● WHAT THE TASK ASKS:
Look through the listing below and write out exactly the lines from the line with "Task: Click edit" to the line with "Task: Go to the Adm. Financeiro tab", both included, and no others.
** STUDY MATERIAL follows **
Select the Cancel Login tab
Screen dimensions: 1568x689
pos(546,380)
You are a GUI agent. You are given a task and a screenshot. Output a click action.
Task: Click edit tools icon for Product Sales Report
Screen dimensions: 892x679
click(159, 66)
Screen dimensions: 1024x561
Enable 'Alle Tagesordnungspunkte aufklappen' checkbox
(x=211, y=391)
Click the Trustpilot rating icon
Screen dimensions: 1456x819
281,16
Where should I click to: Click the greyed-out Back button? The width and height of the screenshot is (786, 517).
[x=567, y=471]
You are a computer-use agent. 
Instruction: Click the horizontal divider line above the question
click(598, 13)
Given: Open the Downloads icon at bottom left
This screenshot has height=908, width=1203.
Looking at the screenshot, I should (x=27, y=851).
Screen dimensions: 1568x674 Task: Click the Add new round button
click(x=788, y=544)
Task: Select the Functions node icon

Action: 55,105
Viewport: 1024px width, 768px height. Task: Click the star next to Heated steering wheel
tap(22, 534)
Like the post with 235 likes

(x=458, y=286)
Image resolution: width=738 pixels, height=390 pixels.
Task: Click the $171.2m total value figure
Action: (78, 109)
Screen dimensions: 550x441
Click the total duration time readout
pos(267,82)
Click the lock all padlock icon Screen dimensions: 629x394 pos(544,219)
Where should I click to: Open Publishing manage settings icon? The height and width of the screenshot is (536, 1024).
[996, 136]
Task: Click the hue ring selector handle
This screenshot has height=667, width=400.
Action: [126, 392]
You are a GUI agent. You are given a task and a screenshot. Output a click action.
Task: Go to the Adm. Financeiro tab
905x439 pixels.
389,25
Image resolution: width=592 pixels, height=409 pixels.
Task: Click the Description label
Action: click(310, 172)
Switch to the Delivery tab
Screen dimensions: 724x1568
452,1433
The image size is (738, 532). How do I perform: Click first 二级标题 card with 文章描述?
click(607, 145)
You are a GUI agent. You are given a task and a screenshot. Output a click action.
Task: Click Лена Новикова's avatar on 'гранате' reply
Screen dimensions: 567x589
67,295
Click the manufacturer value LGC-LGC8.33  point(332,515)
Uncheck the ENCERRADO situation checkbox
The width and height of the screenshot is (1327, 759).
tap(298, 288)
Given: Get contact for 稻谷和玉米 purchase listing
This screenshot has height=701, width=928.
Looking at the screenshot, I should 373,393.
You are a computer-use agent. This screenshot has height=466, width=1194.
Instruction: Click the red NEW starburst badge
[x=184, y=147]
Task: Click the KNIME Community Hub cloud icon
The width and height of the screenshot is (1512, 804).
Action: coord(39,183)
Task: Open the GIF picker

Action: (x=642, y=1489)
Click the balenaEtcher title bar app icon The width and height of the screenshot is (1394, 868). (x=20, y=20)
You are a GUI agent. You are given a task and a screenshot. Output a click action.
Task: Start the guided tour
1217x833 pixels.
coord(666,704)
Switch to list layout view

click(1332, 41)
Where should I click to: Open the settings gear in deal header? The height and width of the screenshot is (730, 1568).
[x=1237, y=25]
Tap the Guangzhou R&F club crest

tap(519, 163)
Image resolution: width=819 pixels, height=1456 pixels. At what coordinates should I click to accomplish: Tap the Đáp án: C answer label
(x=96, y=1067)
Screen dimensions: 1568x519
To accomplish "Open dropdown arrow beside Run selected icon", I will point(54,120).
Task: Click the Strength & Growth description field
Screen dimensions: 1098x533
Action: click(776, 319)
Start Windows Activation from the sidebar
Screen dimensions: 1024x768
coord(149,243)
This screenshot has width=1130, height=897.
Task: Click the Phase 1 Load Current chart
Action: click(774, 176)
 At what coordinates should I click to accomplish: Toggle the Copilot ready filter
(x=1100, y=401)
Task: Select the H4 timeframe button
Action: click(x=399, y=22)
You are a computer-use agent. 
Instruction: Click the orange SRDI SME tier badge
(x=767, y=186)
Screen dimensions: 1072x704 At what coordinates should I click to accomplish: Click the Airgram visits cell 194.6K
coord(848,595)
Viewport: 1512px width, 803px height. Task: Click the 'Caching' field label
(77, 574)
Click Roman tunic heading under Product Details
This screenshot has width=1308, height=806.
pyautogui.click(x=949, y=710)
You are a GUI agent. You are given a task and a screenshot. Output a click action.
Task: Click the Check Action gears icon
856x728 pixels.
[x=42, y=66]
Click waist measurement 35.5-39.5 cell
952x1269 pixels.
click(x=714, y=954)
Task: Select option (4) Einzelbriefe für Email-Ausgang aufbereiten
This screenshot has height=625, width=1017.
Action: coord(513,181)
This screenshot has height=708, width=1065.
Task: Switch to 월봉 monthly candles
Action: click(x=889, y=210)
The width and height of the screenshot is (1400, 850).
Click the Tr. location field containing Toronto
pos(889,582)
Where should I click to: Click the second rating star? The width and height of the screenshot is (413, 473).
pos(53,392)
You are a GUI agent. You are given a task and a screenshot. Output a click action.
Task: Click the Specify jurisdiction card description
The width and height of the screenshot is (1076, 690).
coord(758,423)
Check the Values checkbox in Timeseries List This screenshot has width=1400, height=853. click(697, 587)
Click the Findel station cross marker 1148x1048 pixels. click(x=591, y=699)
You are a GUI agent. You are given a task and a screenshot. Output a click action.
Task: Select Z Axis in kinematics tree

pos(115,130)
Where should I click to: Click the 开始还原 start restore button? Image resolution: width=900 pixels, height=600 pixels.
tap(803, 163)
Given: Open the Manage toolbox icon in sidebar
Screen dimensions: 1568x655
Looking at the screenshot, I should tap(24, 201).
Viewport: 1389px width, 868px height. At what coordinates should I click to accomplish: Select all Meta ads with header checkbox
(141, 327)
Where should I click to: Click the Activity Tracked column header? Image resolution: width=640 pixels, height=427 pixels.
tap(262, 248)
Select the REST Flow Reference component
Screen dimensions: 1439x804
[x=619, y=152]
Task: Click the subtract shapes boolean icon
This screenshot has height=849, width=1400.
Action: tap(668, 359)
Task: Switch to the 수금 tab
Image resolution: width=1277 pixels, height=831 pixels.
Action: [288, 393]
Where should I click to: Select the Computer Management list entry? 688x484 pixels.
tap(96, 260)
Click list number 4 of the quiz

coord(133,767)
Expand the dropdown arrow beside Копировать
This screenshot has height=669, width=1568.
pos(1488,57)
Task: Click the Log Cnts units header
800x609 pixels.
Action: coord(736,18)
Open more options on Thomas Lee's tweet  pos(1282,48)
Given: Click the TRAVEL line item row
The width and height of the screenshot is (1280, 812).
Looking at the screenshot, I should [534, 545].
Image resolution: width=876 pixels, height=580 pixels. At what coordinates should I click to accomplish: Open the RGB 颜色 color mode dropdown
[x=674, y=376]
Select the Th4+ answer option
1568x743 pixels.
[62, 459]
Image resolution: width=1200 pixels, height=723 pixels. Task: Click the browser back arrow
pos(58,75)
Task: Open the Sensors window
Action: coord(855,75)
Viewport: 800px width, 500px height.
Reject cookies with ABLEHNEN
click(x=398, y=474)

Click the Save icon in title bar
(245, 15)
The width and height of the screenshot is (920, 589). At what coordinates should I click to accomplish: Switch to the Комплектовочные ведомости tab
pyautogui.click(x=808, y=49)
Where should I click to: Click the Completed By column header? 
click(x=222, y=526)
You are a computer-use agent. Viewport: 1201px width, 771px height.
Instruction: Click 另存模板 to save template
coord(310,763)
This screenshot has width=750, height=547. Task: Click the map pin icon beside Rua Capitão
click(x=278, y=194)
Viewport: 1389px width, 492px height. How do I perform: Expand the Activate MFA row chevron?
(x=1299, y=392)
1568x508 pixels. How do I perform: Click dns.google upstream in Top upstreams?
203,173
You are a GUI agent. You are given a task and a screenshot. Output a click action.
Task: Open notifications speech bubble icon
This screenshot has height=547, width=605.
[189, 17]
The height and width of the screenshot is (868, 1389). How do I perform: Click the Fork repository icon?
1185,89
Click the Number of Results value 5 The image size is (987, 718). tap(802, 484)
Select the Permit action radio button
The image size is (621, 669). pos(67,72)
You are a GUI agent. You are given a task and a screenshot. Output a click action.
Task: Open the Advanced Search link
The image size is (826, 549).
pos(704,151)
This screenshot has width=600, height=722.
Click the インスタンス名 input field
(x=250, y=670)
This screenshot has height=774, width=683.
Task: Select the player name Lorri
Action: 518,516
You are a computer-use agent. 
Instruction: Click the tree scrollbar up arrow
** End of STUDY MATERIAL **
● ANSWER SPACE:
Task: Click edit tools icon for Product Sales Report
Screen dimensions: 892x679
click(159, 66)
Screen dimensions: 1024x561
Enable 'Alle Tagesordnungspunkte aufklappen' checkbox
(x=211, y=391)
Click the Trustpilot rating icon
Screen dimensions: 1456x819
281,16
Where should I click to: Click the greyed-out Back button? The width and height of the screenshot is (786, 517).
[x=567, y=471]
You are a computer-use agent. 
Instruction: Click the horizontal divider line above the question
click(598, 13)
Given: Open the Downloads icon at bottom left
This screenshot has height=908, width=1203.
Looking at the screenshot, I should (x=27, y=851).
Screen dimensions: 1568x674 Task: Click the Add new round button
click(x=788, y=544)
Task: Select the Functions node icon

Action: 55,105
Viewport: 1024px width, 768px height. Task: Click the star next to Heated steering wheel
tap(22, 534)
Like the post with 235 likes

(x=458, y=286)
Image resolution: width=738 pixels, height=390 pixels.
Task: Click the $171.2m total value figure
Action: (78, 109)
Screen dimensions: 550x441
Click the total duration time readout
pos(267,82)
Click the lock all padlock icon Screen dimensions: 629x394 pos(544,219)
Where should I click to: Open Publishing manage settings icon? The height and width of the screenshot is (536, 1024).
[996, 136]
Task: Click the hue ring selector handle
This screenshot has height=667, width=400.
Action: [126, 392]
You are a GUI agent. You are given a task and a screenshot. Output a click action.
Task: Go to the Adm. Financeiro tab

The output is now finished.